The negative gradient suggest \(n=Be^{-AT_{boom}}\) where \(A\) is the gradient of the line above and \(B=ln(y-intercept)\) a constant.

Then,

 \(Temp=nT_{boom}=n.\cfrac{ln(\cfrac{B}{n})}{A}\)  or \(Temp=-\cfrac{1}{A}n.ln(\cfrac{n}{B})\)

This is the way to relate \(n\) to Temp.  But the density of the matter under study cannot be zero.  For \(n\) to be valid \(T_{boom}\ne0\).  The graph does not fit.

\(n\propto \cfrac{1}{T_{boom}}\)...

Given an average \(n\), \(Temp\propto T_{boom}\), that is why the previous posts on Methane suggests a series of \(ln(ln(ln(...))\).

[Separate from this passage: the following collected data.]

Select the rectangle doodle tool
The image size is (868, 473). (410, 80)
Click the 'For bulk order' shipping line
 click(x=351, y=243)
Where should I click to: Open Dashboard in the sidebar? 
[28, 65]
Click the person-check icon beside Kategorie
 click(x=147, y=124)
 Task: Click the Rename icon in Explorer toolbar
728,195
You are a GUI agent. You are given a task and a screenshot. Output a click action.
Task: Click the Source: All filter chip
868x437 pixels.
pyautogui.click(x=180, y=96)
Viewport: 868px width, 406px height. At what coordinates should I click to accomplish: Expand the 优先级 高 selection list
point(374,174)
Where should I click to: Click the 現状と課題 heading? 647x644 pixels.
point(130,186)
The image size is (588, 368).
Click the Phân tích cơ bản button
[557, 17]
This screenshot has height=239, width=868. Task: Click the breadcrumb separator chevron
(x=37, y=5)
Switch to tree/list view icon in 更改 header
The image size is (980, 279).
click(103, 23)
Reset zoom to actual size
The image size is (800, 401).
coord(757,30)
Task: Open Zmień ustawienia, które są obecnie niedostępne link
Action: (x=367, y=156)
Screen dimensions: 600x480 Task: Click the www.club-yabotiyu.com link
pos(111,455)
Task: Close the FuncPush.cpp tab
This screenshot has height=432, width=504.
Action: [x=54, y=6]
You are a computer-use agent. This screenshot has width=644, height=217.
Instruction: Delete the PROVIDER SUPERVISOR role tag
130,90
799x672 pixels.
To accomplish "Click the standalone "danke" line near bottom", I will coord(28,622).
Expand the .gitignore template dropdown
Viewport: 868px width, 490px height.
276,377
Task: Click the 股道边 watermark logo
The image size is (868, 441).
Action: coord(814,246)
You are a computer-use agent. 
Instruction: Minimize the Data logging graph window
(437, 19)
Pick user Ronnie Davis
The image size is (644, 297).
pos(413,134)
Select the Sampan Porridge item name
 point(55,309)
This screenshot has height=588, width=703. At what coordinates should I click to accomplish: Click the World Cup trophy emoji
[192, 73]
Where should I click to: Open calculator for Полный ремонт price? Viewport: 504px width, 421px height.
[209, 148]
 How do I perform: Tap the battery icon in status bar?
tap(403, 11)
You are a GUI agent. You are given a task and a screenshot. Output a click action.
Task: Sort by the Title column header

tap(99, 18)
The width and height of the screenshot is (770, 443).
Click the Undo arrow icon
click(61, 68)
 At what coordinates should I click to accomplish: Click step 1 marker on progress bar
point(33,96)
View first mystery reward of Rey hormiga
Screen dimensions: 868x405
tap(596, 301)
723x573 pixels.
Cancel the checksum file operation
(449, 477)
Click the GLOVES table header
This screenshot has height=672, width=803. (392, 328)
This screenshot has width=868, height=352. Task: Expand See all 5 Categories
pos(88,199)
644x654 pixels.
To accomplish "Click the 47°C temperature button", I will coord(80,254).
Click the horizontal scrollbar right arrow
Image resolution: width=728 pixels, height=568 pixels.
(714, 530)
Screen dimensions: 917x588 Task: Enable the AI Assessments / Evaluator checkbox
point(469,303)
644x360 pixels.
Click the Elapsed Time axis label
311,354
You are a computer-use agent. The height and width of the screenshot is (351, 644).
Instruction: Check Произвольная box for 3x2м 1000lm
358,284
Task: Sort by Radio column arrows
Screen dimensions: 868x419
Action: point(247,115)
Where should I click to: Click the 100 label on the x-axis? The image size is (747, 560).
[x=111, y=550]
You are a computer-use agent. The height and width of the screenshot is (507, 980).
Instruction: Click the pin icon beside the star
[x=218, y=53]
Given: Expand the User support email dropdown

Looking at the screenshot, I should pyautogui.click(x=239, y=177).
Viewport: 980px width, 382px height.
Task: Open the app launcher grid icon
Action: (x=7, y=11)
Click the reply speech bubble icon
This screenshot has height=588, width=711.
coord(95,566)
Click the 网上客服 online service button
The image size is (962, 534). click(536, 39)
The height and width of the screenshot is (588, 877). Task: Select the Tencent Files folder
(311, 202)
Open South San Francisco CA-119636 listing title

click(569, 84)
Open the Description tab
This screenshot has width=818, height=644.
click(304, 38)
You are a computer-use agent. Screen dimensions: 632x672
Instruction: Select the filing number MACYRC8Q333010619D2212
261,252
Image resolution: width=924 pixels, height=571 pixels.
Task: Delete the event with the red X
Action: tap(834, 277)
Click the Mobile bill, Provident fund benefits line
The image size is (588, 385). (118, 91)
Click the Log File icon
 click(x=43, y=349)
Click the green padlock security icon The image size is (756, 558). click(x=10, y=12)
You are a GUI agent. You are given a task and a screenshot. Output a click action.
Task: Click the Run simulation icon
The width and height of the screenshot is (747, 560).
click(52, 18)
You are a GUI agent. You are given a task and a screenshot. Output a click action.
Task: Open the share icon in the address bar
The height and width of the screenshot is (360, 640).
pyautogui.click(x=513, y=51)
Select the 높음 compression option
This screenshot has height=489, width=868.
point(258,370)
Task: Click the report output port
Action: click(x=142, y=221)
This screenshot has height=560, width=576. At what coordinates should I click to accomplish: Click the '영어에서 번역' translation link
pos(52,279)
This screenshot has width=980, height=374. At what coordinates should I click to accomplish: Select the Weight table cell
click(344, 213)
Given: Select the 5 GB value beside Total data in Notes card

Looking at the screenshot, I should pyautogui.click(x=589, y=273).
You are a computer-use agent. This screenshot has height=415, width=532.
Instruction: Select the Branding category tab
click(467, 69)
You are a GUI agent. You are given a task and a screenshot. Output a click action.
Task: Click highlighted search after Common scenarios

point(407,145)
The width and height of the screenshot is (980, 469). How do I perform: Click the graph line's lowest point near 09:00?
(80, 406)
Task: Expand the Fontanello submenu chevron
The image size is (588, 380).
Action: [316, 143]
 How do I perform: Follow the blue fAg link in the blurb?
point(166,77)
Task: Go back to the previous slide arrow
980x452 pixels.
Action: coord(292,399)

\(n\) is the independent variable that determines \(Temp\) given \(T_{boom}\), something else set \(n\) and it is not \(Temp\).  \(Temp\) is the result of \(n\) given \(T_{boom}\).

At the particle level, temperature jump at discrete steps as,

\(Temp=nT_{boom}\) or

\(\cfrac{E_a}{\cfrac{3}{2}kT_{boom}}=\cfrac{1}{n}\)

and \(n\) is an integer.  But \(Temp\) given a volume of particles is a statistical average over all particles.

An we can all shower at the most comfortable temperature.  Goodnight.